**Tus tareas:**
(a) Responde a estas preguntas sobre el texto acerca de la velocidad de navegación en Android:
(i) ¿En qué modelos se concentra sobre todo la ventaja actual de Android?
(ii) ¿Qué variaciones no tienen en cuenta los resultados de laboratorio?
(iii) ¿Hasta qué porcentaje más rápido pueden cargar las páginas, según se menciona?
(b) Transcribe del texto acerca de la velocidad de navegación en Android el fragmento que va desde las palabras "A pesar de estas" hasta las palabras "dispositivos más avanzados.", estas últimas incluidas.

**Texto de partida:**
========

También conviene tener en cuenta que la ventaja actual de Android se concentra sobre todo en los modelos más recientes y potentes. En la gama media y baja, donde el hardware es más ajustado y la vida útil de las actualizaciones suele ser más corta, la diferencia con los iPhone puede ser mucho menor o directamente difícil de apreciar para el usuario corriente.
Por otro lado, los resultados de laboratorio no tienen en cuenta las variaciones entre países, operadores y redes. En Europa hay mercados con una infraestructura móvil muy avanzada y otros donde la cobertura o la capacidad de las redes sigue siendo desigual. Todo ello influye en la sensación de rapidez, por mucho que el sistema operativo y el navegador estén afinados.
A pesar de estas reservas, el panorama que dibujan las pruebas es el de un Android que ha conseguido darle la vuelta a una situación en la que tradicionalmente el iPhone llevaba la voz cantante en lo que respecta a velocidad del navegador móvil. Desde la perspectiva de un usuario europeo medio, eso significa que la elección entre una y otra plataforma ya no puede basarse únicamente en la rapidez al abrir una web, porque esa diferencia se ha estrechado o incluso se ha invertido en favor de Android en los dispositivos más avanzados.
Un nuevo frente en la competencia entre Android y iOS
La decisión de Google de destacar de forma tan clara el rendimiento web de Android llega en un momento en el que la navegación vuelve a ser un argumento comercial de primer orden. Cada vez más servicios que usamos a diario, desde plataformas de productividad hasta aplicaciones de administración electrónica, se apoyan en tecnologías web ejecutadas en el navegador, aunque estén dentro de una app.
En este contexto, poder presumir de que las páginas cargan hasta un 47 % más rápido o de que se han batido récords en benchmarks reconocidos puede convertirse en un reclamo más en las fichas de producto de los móviles de gama alta. No sería extraño ver en las campañas de marketing referencias explícitas a estos datos, especialmente en mercados muy competitivos como el europeo, donde pequeños detalles pueden inclinar la balanza a la hora de renovar el smartphone.

========

**Datos proporcionados:**

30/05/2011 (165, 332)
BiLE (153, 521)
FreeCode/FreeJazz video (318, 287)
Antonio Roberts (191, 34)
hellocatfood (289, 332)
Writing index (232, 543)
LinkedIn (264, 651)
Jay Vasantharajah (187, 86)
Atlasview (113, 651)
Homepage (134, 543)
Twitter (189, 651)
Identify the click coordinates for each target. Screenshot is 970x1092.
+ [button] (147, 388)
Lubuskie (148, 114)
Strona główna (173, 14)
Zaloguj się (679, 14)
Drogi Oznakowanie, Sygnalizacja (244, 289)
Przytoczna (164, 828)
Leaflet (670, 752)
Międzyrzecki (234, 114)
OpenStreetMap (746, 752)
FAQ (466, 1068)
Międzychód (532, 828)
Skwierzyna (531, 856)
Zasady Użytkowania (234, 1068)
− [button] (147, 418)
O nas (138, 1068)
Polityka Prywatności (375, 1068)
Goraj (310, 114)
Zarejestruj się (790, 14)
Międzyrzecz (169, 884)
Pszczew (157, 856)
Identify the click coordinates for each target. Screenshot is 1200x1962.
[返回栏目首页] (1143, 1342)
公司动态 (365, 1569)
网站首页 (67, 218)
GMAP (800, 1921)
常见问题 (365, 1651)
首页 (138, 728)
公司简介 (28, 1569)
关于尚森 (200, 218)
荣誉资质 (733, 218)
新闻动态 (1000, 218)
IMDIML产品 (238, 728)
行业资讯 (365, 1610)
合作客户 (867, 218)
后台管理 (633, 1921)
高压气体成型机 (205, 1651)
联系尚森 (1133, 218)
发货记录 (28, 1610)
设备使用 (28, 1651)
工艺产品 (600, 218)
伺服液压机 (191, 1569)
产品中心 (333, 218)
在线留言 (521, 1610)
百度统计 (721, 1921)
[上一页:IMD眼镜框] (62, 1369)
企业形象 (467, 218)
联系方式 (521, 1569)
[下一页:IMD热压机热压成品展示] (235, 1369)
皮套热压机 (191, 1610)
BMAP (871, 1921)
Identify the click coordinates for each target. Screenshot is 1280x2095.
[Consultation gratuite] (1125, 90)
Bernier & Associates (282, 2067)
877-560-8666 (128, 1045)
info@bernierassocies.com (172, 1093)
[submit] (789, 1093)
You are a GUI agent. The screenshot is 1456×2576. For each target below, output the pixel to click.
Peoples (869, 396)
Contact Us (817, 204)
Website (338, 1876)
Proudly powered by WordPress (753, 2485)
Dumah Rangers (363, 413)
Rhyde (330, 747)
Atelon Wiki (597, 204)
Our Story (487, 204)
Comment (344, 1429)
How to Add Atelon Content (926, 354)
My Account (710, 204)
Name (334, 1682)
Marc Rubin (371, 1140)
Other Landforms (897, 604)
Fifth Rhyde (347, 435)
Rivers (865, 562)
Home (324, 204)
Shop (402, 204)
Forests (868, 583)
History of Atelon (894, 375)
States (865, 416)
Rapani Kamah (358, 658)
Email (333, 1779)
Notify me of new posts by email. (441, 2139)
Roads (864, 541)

========

**Problemas resueltos:**
(a)
(i) En los modelos más recientes y potentes.
(ii) Las variaciones entre países, operadores y redes.
(iii) Hasta un 47 %.

(b)
A pesar de estas reservas, el panorama que dibujan las pruebas es el de un Android que ha conseguido darle la vuelta a una situación en la que tradicionalmente el iPhone llevaba la voz cantante en lo que respecta a velocidad del navegador móvil. Desde la perspectiva de un usuario europeo medio, eso significa que la elección entre una y otra plataforma ya no puede basarse únicamente en la rapidez al abrir una web, porque esa diferencia se ha estrechado o incluso se ha invertido en favor de Android en los dispositivos más avanzados.